PROBLEM DETAILS: This exercise calls for printing every record exactly once more.

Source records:
****************

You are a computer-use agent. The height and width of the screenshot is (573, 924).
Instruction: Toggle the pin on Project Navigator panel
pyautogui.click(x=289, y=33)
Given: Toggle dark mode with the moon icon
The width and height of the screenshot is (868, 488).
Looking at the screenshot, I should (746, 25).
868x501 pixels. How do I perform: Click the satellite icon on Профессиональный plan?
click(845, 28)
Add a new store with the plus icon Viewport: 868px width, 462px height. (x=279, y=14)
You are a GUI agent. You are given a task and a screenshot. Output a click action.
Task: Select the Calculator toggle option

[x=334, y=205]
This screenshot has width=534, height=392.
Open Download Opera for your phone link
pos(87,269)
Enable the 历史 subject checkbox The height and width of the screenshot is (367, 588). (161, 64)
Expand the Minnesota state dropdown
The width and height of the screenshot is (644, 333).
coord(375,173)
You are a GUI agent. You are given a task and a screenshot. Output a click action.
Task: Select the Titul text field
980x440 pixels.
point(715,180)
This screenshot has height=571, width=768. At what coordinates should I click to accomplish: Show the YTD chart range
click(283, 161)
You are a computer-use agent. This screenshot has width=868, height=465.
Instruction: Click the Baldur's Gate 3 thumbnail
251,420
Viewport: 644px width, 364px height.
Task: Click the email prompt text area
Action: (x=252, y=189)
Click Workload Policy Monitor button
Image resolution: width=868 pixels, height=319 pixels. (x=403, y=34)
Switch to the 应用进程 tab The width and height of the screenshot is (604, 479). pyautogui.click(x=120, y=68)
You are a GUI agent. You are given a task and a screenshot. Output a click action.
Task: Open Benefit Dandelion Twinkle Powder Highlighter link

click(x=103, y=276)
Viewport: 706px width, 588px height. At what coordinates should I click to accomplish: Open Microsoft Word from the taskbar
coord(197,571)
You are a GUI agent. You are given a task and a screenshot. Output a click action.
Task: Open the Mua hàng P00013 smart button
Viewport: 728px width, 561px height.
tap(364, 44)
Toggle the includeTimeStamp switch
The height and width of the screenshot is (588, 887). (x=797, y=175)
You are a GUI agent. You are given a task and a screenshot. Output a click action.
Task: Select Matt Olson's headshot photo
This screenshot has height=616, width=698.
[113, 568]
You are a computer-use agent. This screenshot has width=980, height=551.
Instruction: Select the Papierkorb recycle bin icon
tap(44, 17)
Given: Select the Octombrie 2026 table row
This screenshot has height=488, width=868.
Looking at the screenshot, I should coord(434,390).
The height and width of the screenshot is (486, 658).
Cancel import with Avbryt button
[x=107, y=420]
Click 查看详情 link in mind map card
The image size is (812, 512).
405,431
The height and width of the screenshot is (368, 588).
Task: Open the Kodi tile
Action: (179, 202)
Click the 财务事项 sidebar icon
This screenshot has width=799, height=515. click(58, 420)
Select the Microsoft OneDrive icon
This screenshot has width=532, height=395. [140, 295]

****************

THE ANSWER:
You are a computer-use agent. The height and width of the screenshot is (573, 924).
Instruction: Toggle the pin on Project Navigator panel
pyautogui.click(x=289, y=33)
Given: Toggle dark mode with the moon icon
The width and height of the screenshot is (868, 488).
Looking at the screenshot, I should (746, 25).
868x501 pixels. How do I perform: Click the satellite icon on Профессиональный plan?
click(845, 28)
Add a new store with the plus icon Viewport: 868px width, 462px height. (x=279, y=14)
You are a GUI agent. You are given a task and a screenshot. Output a click action.
Task: Select the Calculator toggle option

[x=334, y=205]
This screenshot has width=534, height=392.
Open Download Opera for your phone link
pos(87,269)
Enable the 历史 subject checkbox The height and width of the screenshot is (367, 588). (161, 64)
Expand the Minnesota state dropdown
The width and height of the screenshot is (644, 333).
coord(375,173)
You are a GUI agent. You are given a task and a screenshot. Output a click action.
Task: Select the Titul text field
980x440 pixels.
point(715,180)
This screenshot has height=571, width=768. At what coordinates should I click to accomplish: Show the YTD chart range
click(283, 161)
You are a computer-use agent. This screenshot has width=868, height=465.
Instruction: Click the Baldur's Gate 3 thumbnail
251,420
Viewport: 644px width, 364px height.
Task: Click the email prompt text area
Action: (x=252, y=189)
Click Workload Policy Monitor button
Image resolution: width=868 pixels, height=319 pixels. (x=403, y=34)
Switch to the 应用进程 tab The width and height of the screenshot is (604, 479). pyautogui.click(x=120, y=68)
You are a GUI agent. You are given a task and a screenshot. Output a click action.
Task: Open Benefit Dandelion Twinkle Powder Highlighter link

click(x=103, y=276)
Viewport: 706px width, 588px height. At what coordinates should I click to accomplish: Open Microsoft Word from the taskbar
coord(197,571)
You are a GUI agent. You are given a task and a screenshot. Output a click action.
Task: Open the Mua hàng P00013 smart button
Viewport: 728px width, 561px height.
tap(364, 44)
Toggle the includeTimeStamp switch
The height and width of the screenshot is (588, 887). (x=797, y=175)
You are a GUI agent. You are given a task and a screenshot. Output a click action.
Task: Select Matt Olson's headshot photo
This screenshot has height=616, width=698.
[113, 568]
You are a computer-use agent. This screenshot has width=980, height=551.
Instruction: Select the Papierkorb recycle bin icon
tap(44, 17)
Given: Select the Octombrie 2026 table row
This screenshot has height=488, width=868.
Looking at the screenshot, I should coord(434,390).
The height and width of the screenshot is (486, 658).
Cancel import with Avbryt button
[x=107, y=420]
Click 查看详情 link in mind map card
The image size is (812, 512).
405,431
The height and width of the screenshot is (368, 588).
Task: Open the Kodi tile
Action: (179, 202)
Click the 财务事项 sidebar icon
This screenshot has width=799, height=515. click(58, 420)
Select the Microsoft OneDrive icon
This screenshot has width=532, height=395. [140, 295]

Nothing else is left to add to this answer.